Last Update: 06/03/2026 at 6:25 AM EST

Morning Briefing: Climate

Monday, May 4, 2026

May 4, 2026

Methane Waste and Infrastructure Limits Come Into Focus

What Happened

The clearest global development was the International Energy Agency’s new warning that energy-sector methane emissions stayed near record levels in 2025, even though much of the problem is technically solvable. The agency said better leak detection and repairs, along with ending non-emergency flaring, could make roughly 200 billion cubic metres of gas available each year. That makes methane one of the few climate issues where emissions cuts and energy supply gains still line up cleanly.

There was also a modest but concrete policy step on fossil fuels. Nearly 60 governments meeting in Colombia agreed to produce national roadmaps for reducing dependence on fossil fuels. The move does not create binding cuts, but it does show some follow-through on the broader transition language governments have been struggling to turn into actual plans.

In California, climate-related infrastructure fights kept getting more practical. The California Public Utilities Commission denied SoCalGas permission to recover $266 million from customers for the next phase of its Angeles Link hydrogen pipeline, saying it was too early to charge ratepayers for a project not yet built or proven useful. Separately, a proposed $10 billion data center in Imperial became a flashpoint over water, electricity demand, and local costs; the project is expected to use about 750,000 gallons of water a day for cooling, and critics say the real issue is peak demand during hot weather, when local systems are already under strain.

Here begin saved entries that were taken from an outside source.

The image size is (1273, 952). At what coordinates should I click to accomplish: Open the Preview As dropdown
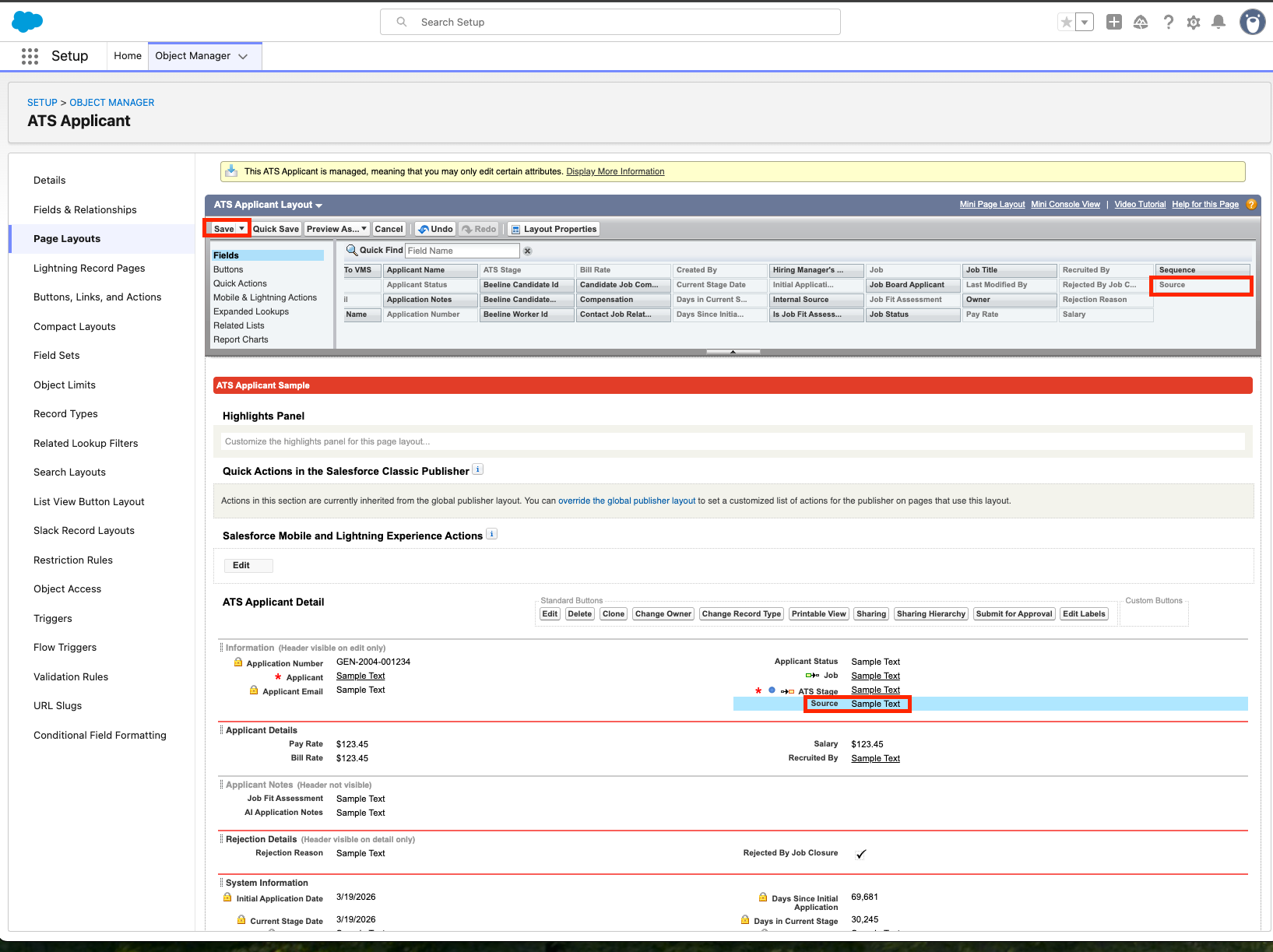click(336, 229)
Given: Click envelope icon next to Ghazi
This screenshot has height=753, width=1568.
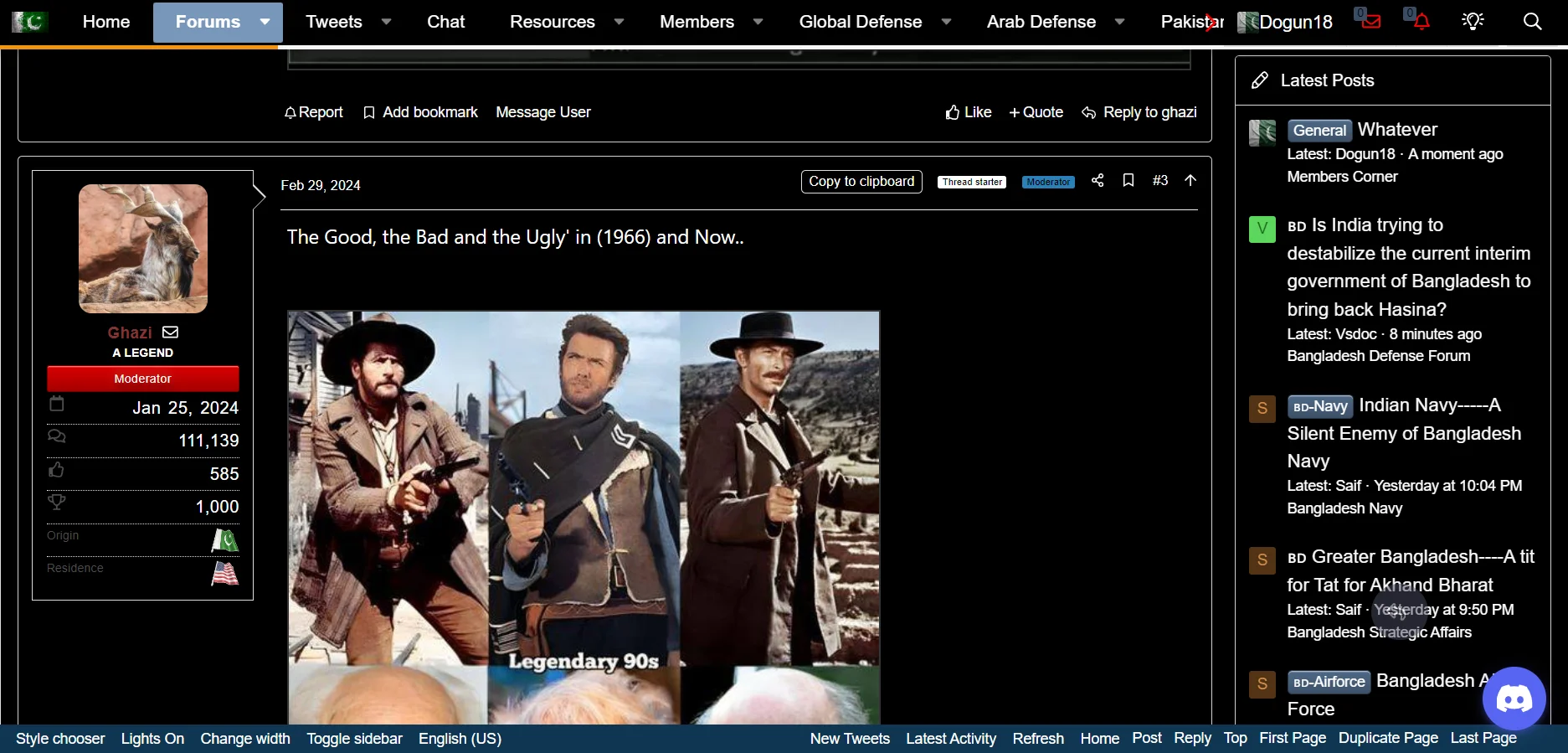Looking at the screenshot, I should point(170,333).
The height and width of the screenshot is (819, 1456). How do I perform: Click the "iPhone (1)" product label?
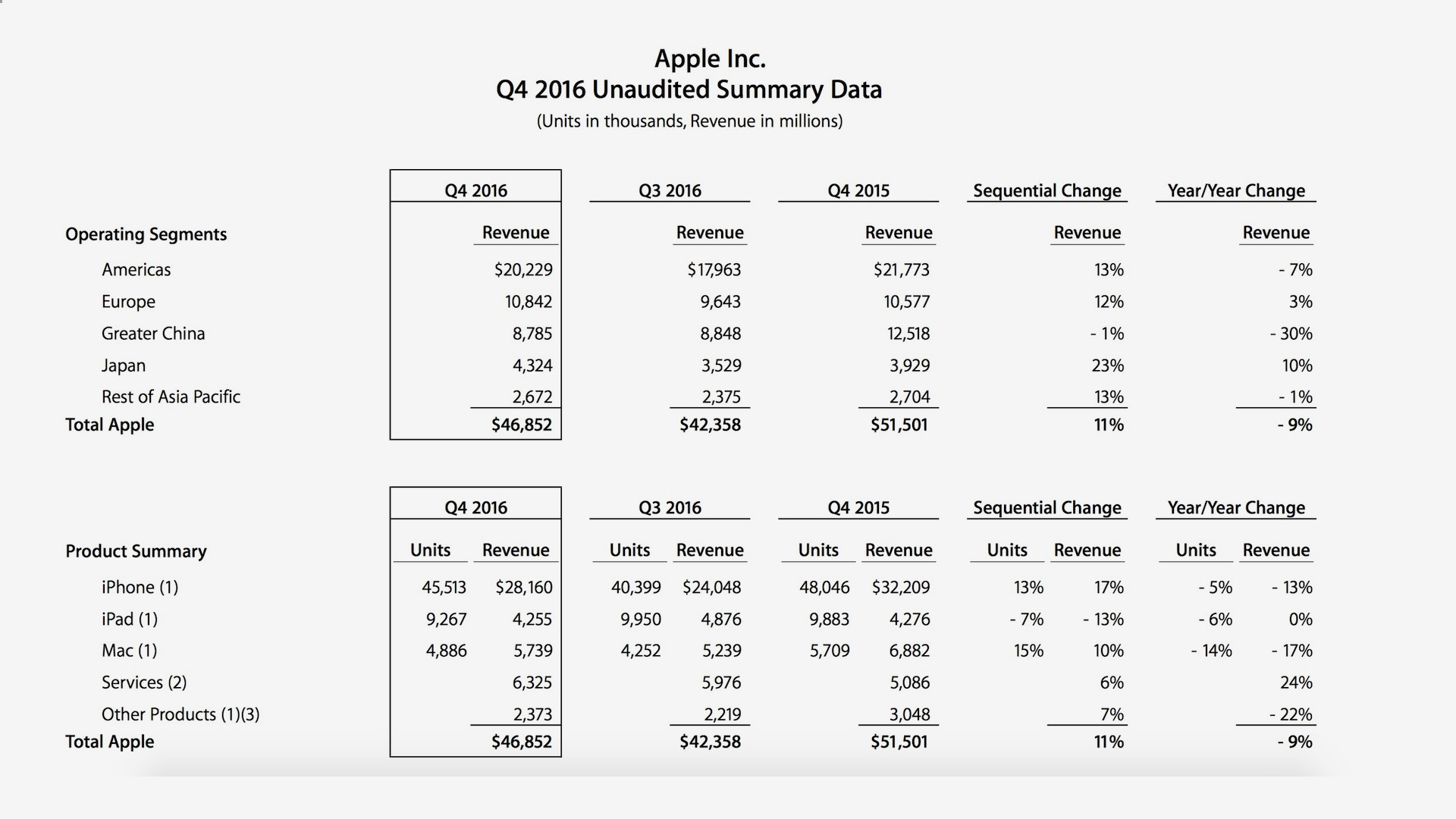[x=140, y=587]
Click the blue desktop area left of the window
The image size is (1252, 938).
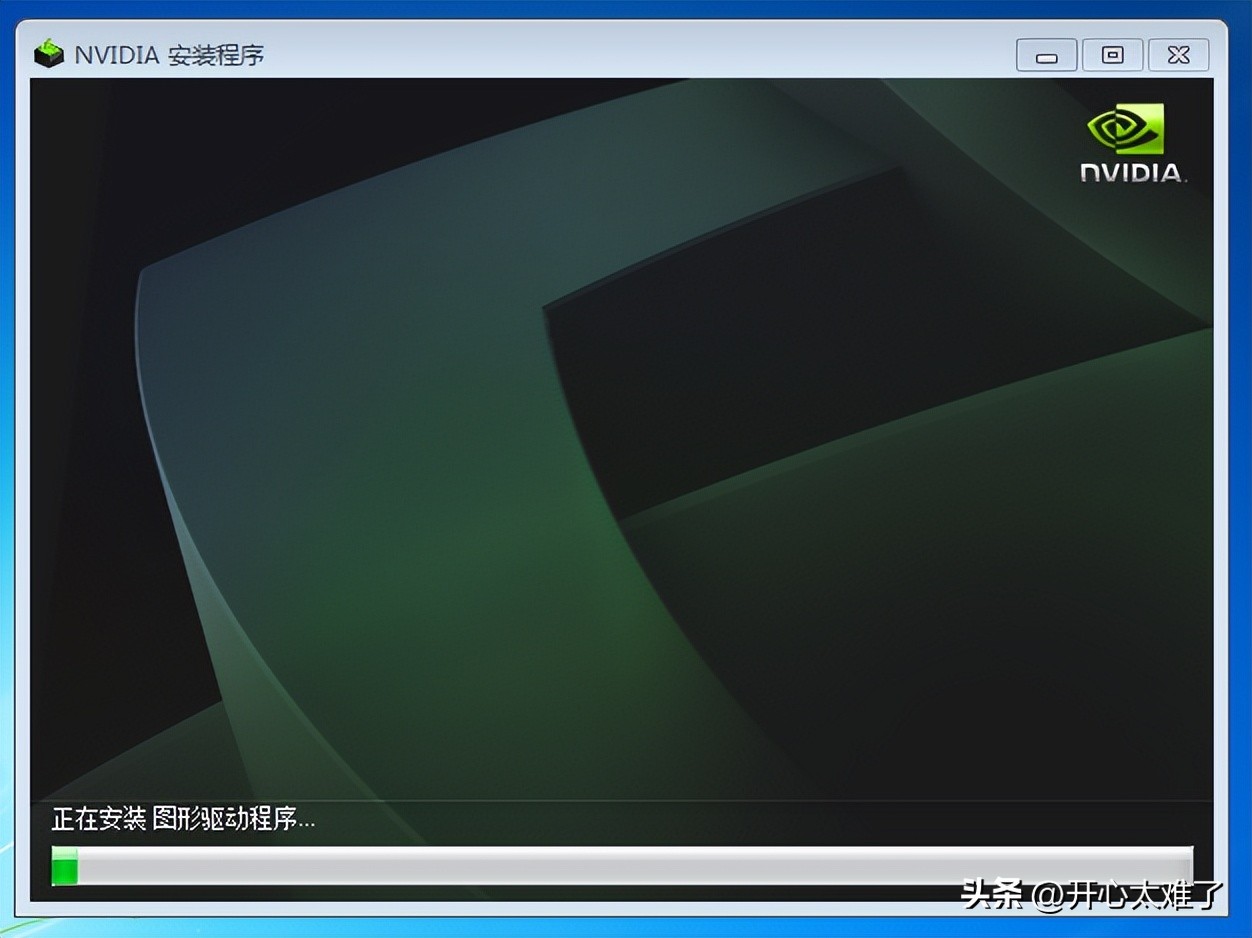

Physical impacts were equally concrete. In and around Chicago, heavier rain is increasingly overwhelming stormwater systems, with scientists warning the state should expect more severe intense rainfall over the next 25 years. Some federal recovery money from earlier disasters still has not been spent. On the West Coast, a marine heat wave stretching from Washington to Baja has been setting records off Southern California, stressing marine life and raising concern that unusual summer storm patterns could worsen wildfire risk.

Key Points

  • The IEA said methane leaks and flaring kept energy-sector emissions near record highs in 2025, even though fixing them could recover about 200 billion cubic metres of gas annually.
  • California regulators blocked SoCalGas from billing customers $266 million for an early-stage hydrogen pipeline, a sign of tougher scrutiny on speculative transition infrastructure.
  • Data-center growth is becoming a water and utility-cost issue as much as a tech or land-use issue, especially in drought-stressed parts of the U.S. West.
  • Chicago flooding and California’s marine heat wave both underscored the same gap: climate risks are arriving faster than local systems are being upgraded.
  • The Colombia meeting on fossil-fuel transition produced planning commitments rather than mandates, but it kept international phase-down diplomacy moving.

Implications

The day’s developments pointed to a harder phase of climate policy and infrastructure delivery. The question is no longer just whether cleaner technologies or better practices exist. It is increasingly who pays, how quickly systems can be upgraded, and whether projects can prove near-term public value before regulators or communities accept the cost. California’s hydrogen ruling and the Imperial data-center fight both fit that pattern.

The methane story stands out because it remains unusually actionable. Unlike many longer-horizon climate debates, this is a case where emissions cuts, operational efficiency, and energy security all pull in the same direction. By contrast, the Chicago and California impact stories show the cost of delay more clearly: flood control, water planning, and seasonal risk management are becoming immediate infrastructure issues rather than future resilience goals.

Things to watch

Watch

Whether the California utility ruling becomes a broader precedent for hydrogen and other early-stage projects seeking ratepayer funding before they are operational.

Watch

Whether Arizona, California, and Nevada can turn their proposed Colorado River water-saving plan into an approved agreement, which will shape how much room western regions have for new water-intensive growth.

Watch

Whether Chicago and California move from warning to implementation as summer flood and fire risks build.